Again, this overall impression of untruthfulness on the applicant’s part with respect to his claims to be a committed Christian was enhanced by evidence he gave at his interview with the delegate held in March 2014 that he had a [social media website] page on which he declared that he was a Moslem (referred to in this decision as ‘the social media website’). At the hearing the Tribunal reminded the applicant of this evidence and he said that it was true that, as at that time, his page on the social media website contained that information. He said that it was some time ago that he declared on the social media website that he was a Moslem and simply did not think to change that even though he had subsequently become a Christian and encountered difficulties because of that. He told the Tribunal that, at present, his page on the social media website does not declare that he follows any religion. He could not remember when he deleted the reference to him being a Moslem (although it was after his interview with the delegate). He has on one occasion posted a picture to that page showing him in a church, but, when the Tribunal asked him why he did that, he just said there was no reason.

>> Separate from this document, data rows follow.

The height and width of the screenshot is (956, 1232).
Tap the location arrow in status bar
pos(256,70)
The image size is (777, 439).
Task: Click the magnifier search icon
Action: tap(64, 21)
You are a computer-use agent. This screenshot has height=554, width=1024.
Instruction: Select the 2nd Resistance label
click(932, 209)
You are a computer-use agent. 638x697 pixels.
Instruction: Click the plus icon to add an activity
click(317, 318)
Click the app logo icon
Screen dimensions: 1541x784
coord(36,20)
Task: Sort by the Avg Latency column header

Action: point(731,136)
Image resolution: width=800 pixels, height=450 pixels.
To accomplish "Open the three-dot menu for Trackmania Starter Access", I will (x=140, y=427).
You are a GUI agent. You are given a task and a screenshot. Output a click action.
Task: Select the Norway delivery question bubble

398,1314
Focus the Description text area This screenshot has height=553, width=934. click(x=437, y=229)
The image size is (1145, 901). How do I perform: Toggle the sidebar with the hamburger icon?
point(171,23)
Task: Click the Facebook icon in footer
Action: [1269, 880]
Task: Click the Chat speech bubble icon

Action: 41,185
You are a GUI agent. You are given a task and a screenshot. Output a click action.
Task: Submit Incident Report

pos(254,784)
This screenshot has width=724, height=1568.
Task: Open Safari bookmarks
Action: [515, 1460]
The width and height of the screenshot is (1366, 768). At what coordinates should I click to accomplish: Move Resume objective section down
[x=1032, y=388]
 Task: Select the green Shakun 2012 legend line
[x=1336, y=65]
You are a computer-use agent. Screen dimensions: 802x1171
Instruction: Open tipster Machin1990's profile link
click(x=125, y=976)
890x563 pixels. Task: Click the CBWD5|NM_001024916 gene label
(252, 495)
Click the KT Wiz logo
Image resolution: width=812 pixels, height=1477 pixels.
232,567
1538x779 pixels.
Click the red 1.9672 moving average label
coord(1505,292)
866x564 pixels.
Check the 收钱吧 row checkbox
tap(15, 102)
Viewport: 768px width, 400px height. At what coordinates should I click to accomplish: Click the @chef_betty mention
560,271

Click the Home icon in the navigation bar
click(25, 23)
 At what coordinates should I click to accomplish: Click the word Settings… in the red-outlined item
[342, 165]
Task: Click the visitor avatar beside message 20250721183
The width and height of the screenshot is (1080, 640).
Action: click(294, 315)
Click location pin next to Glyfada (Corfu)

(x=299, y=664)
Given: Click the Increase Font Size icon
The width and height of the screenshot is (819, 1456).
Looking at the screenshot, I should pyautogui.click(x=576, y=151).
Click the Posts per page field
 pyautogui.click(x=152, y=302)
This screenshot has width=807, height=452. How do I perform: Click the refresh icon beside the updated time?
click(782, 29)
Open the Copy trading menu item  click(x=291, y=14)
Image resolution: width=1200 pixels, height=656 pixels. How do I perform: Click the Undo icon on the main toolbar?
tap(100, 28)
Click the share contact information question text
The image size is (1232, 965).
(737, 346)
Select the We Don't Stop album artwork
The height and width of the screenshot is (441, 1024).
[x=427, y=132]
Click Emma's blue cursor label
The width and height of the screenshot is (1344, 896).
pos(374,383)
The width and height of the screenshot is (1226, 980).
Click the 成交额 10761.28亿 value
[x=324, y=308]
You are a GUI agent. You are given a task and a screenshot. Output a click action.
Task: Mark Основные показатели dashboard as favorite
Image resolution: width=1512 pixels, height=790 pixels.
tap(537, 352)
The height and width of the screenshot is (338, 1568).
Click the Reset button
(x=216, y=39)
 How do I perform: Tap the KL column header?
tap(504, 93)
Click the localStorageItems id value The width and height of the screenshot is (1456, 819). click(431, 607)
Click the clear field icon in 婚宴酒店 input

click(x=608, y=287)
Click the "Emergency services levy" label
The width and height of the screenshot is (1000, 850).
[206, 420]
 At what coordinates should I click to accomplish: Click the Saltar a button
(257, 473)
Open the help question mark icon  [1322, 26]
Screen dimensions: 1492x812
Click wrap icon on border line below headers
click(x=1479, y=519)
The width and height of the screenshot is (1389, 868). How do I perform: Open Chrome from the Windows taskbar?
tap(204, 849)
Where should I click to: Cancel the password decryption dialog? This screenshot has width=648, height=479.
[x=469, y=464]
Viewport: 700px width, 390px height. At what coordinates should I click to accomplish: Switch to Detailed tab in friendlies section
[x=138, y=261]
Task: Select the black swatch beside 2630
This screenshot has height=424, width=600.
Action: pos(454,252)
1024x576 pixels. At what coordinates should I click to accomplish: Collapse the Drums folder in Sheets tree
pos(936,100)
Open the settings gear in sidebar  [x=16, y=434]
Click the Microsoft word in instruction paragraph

The Tribunal put to the applicant that it was surprised at his evidence that he would have on the social media website, information about himself to the effect that he was a Moslem as at March 2014 when, well before then, he had, so he claimed, become a Christian and suffered much for doing so. In response, the applicant glibly said that he did not think about changing that information nor did he know he had to. The Tribunal put to the applicant that he would have surely wanted information about himself he was willingly making public to, at the least, not indicate he was a Muslim when he had gone through so much to leave that religion and adopt a new one. In response, the applicant said that he did not use his page on the social media website that way, but, when asked why he had that page, he said it was something that everybody did. He then just went back to saying he was not aware that he had to say something on it about religion and did not notice anything about religion. This was the case, even though, he confirmed to the Tribunal, evidence he gave to the delegate that, by the time of that interview, he had posted photographs on his page on the social media website showing himself at locations in [Australia].
To the delegate, the applicant claimed that he had not deleted the reference to him being a Moslem media website because he was using somebody else’s computer. His representative submitted to the delegate that the reference had not been deleted because the applicant thought he was safe in Australia and so he just did not think about it. The Tribunal rejects all of those explanations and finds that the failure of the applicant to delete from his page on the social media website a statement that he is Moslem by as late as March 2014, when he had been in Australia for some months, to be inconsistent with his claim to be an intensely committed Christian who sacrificed much in Bangladesh to pursue that religion.
Conclusions on credibility and assessment of the risk of serious harm
Considered cumulatively, the concerns the Tribunal holds about the applicant's credibility lead the Tribunal to find that he is not a witness of truth and the account of events on which his protection claims are based is false. Therefore the Tribunal disbelieves the applicant’s claims that he had a Christian friend in Bangladesh through whom he was introduced to Christianity; that he attended church in Bangladesh and that he converted to Christianity there. Accordingly the Tribunal disbelieves the applicant’s claims about the harm he claims ensued from those matters, in particular, that he was rejected by his family; that his wife left him; that a business partner AA rejected, threatened, followed and sought to harm him and that people in his native village or anywhere else in Bangladesh threatened, rejected or attacked him.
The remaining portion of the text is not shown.